**** Text section ****

In the case of emailing with friends throughout the day, the From field might show “Nate, James, Eric (5),” showing that of the five messages exchanged, Nate, James, and Eric were the last three contributors. (It may be worthwhile to have some indicator of whether they were the ONLY contributors to a thread or if there were more.)

When displaying the thread itself, Gmail shows the messages in the order they were received, with the oldest one at the top. This may seem inconvenient, but Gmail hides all but the headers of the older emails, so the newest email is easily above the fold. The header includes the name of the person who posted the thread, a little teaser from the message, and the date it was posted. Clicking on the header of any given message reveals it without leaving the screen.

In a sense, threading messages is like putting them in folders, with each folder being a different thread. Messages, therefore, are pre-categorized, removing that burden from the user. In my case, this is an enormous relief, since I’m not much of a Message Categorizer. (There is no way, according to Gmail Help, to ungroup a message from its thread. But we’ll see shortly that it is unnecessary.)

The reply function appears at the bottom of the page, which could present problems if you’re looking at an especially long message. (The problems with unsnipped quoted messages become readily apparent.) With short messages, this doesn’t present a problem because the reply function is sufficiently above the fold and scrolling is unnecessary.

The annoyance of occasionally having to scroll to reply revealed that I’m equally likely to hold off replying to a message as I am replying to it right away. Sometimes, I’ll wait until later in the day or week to have time to reply to it. For a long message on Gmail, this means scrolling down to the bottom of the page to reach the reply function on a message I’ve already read.

Archive it and forget it

Another behavior I’m loath to admit is that I’m a packrat, and email servers and I have never gotten along because of it. At least once a week, I get scolded that I’ve used up too much space in my inbox. My Yahoo! Mail account goes weeks at a time with a warning message at the top of every page, a bright red bar shouting “98%” at me.

**** Records provided ****

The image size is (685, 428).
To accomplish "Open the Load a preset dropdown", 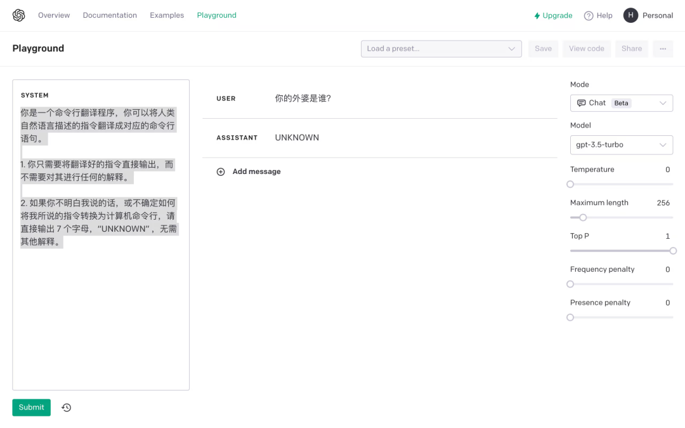I will (441, 48).
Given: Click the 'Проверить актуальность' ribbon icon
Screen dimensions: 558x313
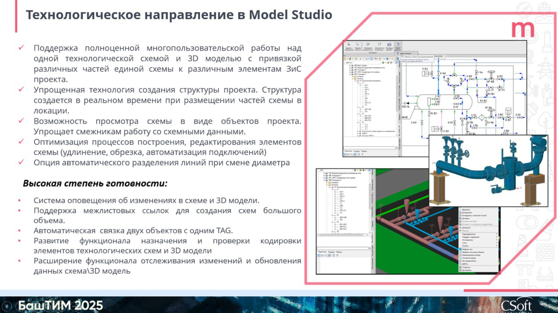Looking at the screenshot, I should click(x=368, y=45).
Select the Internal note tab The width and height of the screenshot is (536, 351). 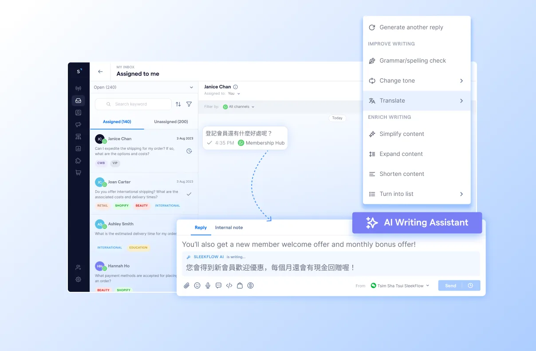[229, 227]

****

> [Required actions]
1. From the Gmail passage, list the things that the header of an older message in a thread includes.
2. Carry on the Gmail passage, starting after its last sentence.
The rows come from a separate source, unrelated to the Gmail passage.

> [Responses for each task]
1.
- The name of the person who posted the thread
- A little teaser from the message
- The date it was posted

2.
Gmail was designed for us packrats. Besides giving users a gigabyte of storage, Google introduced an “archive” feature with their online email. Although Gmail allows users to delete messages, it instead encourages them to archive messages. In fact, the two most prominent buttons on the inbox page are Archive and Report Spam. The interface for viewing a thread of messages adds “Back to Inbox” to this list, but nothing else. Putting an item in the trash is a task buried in a drop-down menu.

Archiving is Google’s answer to inbox management. Typical email programs expect users to manage their inboxes by removing messages to folders. Every time I need to categorize a message, however, I need to make a decision about where it goes. To paraphrase Steve Krug, “Don’t make me make a decision.” Call me lazy (you wouldn’t be the first), but I shouldn’t have to make a decision every time I get an email. It’s a lot of brain power for not a lot of value. Just because I put something somewhere doesn’t make it easier to retrieve later.

Because there are no folders, Gmail’s inbox could easily become unwieldy, but a message in Gmail exists in one of two places: inbox or archive. For those threads that are no longer active, but you want to hang onto, you can archive them. Putting a thread in the archive simply puts it in storage and removes it from the inbox. If you get another message in an archived thread, the thread appears again in the inbox.

By default, Gmail shows only the inbox, but the “All Mail” link on the left hand bar reveals every thread currently stored, even those you’ve started but to which you haven’t gotten a response.

By archiving messages, you might think they’re essentially gone. You might as well have trashed it. After all, how easy is it to find something in your attic if you haven’t put it in a labeled box? Google, however, includes a handful of powerful features (including its search engine) that renders the email attic as neat and tidy as your local library.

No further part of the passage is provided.